Nadie quiere moverse y cada cual empieza con sus perversiones: Rosa
toma el sol en los pies, Freddy desaparece, Fe nos inicia en el Yoga,
Jorge se sube al púlpito, Nines nos escandaliza con lo que le
hacen en el trabajo, Mari Cruz recuerda a Ángel una anécdota
relacionada con el alcohol, el sueño y los calzoncillos …
A las 17:00 horas damos por finalizada la parada y fonda, e iniciamos
el regreso.

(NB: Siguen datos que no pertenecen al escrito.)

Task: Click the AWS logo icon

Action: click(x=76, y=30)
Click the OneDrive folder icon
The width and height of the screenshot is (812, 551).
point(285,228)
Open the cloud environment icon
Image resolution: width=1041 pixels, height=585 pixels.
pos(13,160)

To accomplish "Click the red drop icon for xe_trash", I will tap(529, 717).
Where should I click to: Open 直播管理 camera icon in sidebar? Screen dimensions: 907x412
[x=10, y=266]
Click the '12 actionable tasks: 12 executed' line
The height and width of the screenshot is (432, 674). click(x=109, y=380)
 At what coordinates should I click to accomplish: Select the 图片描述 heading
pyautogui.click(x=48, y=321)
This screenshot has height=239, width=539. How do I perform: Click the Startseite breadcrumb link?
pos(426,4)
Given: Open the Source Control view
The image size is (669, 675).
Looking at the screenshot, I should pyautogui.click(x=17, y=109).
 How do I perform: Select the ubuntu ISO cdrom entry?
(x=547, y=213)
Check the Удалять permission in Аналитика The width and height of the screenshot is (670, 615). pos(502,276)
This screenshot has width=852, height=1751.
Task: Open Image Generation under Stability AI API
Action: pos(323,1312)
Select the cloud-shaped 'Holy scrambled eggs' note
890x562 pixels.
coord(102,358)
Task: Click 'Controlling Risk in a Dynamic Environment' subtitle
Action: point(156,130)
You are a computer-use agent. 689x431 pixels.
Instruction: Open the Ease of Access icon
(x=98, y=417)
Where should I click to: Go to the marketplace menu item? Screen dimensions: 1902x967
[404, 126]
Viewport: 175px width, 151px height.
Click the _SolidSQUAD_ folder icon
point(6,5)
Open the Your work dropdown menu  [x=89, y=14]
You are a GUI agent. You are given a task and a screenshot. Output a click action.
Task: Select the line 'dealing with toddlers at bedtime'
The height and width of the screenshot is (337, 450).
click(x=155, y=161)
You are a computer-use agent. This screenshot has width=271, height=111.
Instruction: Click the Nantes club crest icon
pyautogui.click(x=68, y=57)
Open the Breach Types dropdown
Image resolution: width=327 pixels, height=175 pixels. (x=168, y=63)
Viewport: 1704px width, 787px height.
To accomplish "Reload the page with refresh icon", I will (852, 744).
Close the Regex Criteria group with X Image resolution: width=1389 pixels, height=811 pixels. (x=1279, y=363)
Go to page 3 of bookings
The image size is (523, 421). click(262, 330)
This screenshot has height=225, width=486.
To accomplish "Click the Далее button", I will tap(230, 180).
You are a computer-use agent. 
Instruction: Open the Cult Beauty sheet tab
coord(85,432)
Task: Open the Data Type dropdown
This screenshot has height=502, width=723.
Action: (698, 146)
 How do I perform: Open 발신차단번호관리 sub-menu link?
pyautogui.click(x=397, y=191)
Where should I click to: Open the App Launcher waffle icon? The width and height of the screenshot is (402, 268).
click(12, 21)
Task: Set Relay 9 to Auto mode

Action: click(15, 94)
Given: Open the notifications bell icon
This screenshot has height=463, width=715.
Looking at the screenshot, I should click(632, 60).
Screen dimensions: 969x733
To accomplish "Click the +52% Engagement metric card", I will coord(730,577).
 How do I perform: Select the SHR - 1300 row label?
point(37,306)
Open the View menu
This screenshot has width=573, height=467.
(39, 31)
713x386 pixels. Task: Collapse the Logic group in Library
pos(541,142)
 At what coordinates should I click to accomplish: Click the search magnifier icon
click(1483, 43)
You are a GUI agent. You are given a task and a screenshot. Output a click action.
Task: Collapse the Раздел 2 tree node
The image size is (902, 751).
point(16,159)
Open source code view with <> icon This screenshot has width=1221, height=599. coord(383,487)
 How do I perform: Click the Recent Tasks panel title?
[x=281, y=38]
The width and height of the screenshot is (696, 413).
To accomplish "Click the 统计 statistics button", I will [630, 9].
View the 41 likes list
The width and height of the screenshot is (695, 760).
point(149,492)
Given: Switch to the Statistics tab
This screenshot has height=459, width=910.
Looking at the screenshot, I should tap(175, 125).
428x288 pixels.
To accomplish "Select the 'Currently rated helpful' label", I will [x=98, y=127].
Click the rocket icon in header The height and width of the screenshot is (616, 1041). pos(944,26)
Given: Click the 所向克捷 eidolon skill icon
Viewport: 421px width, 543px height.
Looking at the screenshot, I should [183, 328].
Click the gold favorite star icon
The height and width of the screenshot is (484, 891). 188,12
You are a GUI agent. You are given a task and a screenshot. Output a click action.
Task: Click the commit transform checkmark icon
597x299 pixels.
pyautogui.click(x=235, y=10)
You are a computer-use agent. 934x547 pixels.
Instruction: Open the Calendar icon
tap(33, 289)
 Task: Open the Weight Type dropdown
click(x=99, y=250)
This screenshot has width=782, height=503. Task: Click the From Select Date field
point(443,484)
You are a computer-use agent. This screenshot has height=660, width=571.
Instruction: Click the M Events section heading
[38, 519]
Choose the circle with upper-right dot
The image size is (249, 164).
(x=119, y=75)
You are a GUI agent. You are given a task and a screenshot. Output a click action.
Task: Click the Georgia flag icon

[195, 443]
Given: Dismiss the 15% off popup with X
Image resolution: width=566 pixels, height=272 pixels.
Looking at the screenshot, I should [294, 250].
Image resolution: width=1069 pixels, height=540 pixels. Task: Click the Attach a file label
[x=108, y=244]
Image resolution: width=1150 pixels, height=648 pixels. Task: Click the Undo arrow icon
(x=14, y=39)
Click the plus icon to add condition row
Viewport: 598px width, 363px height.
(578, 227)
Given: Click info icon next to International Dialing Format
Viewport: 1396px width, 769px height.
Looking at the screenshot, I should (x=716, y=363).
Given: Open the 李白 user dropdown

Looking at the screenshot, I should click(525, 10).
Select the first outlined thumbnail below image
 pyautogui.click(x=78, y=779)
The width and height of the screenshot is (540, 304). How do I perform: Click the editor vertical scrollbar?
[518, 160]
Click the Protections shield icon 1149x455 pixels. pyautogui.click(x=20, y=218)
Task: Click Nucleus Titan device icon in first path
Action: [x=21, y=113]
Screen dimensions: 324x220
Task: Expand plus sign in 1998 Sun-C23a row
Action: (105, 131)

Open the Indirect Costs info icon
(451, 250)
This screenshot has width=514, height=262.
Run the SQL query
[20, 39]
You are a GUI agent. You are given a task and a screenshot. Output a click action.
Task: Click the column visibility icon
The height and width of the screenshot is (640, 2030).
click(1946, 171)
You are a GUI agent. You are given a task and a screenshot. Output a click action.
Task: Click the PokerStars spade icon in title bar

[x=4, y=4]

Primer tramo de descenso abrupto hasta el puerto de La Hiruela.
Caminar elegante de Fe, mismamente de pasarela. Alcanzamos la carretera
y 200 m. más allá cogemos la pista forestal de regreso.
Paso alegre, que se va acelerando a la medida que se intuye el final,
al estilo de cuando los mulos huelen el establo. No hay quien los refrene.
Postmarcha: llegada paulatina al punto de inicio. Cambio de calcetines
y botas. Se decide ir al bar-restaurante ubicado en el robledal próximo.
Copamos todas las mesas y bancadas de la terraza. Acabamos con el Gordons,
acabamos con el Tanqueray, acabamos con el Beefeater y casi con los
limones y los aperitivos. Nines reparte las hojas de apoyo a la cruzada
numantina iniciada por los vecinos de Las Vistillas-San Francisco el
Grande contra la última cacicada del sátrapa del casi
ex-alcalde de Madrid. Obtiene la adhesión inquebrantable del
personal. Angelines aprovecha la ocasión para recordarle a Jorge
que le debe un polvo. Empiezan las celebraciones y los deseos de repetir
la experiencia. Momento que se considera oportuno para dar por finalizada
la sentada. Todos prometen volver. Abrazos, besos sin lengua y deseos
de reencuentro.
Viaje de regreso: desbandada de coches. Algunos se confunden hasta de
carretera. Propuesta de ver anochecer en la Sierra. Las obligaciones
de Jorge no lo permiten hoy, pero se promete para otra ocasión.
Algo menos tráfico que por la mañana. Llegada a Plaza
Castilla a las 21:00 horas. Atravieso la Castellana justo cuando sale
la gente del campo del Madrid. ¡Me sigue sin entusiasmar el fútbol!
¿Cómo se os ha quedado el careto a aquellos que no vinisteis?
Hay que sacarle todo el jugo posible a estos días.
Besos para ellas, abrazos para ellos.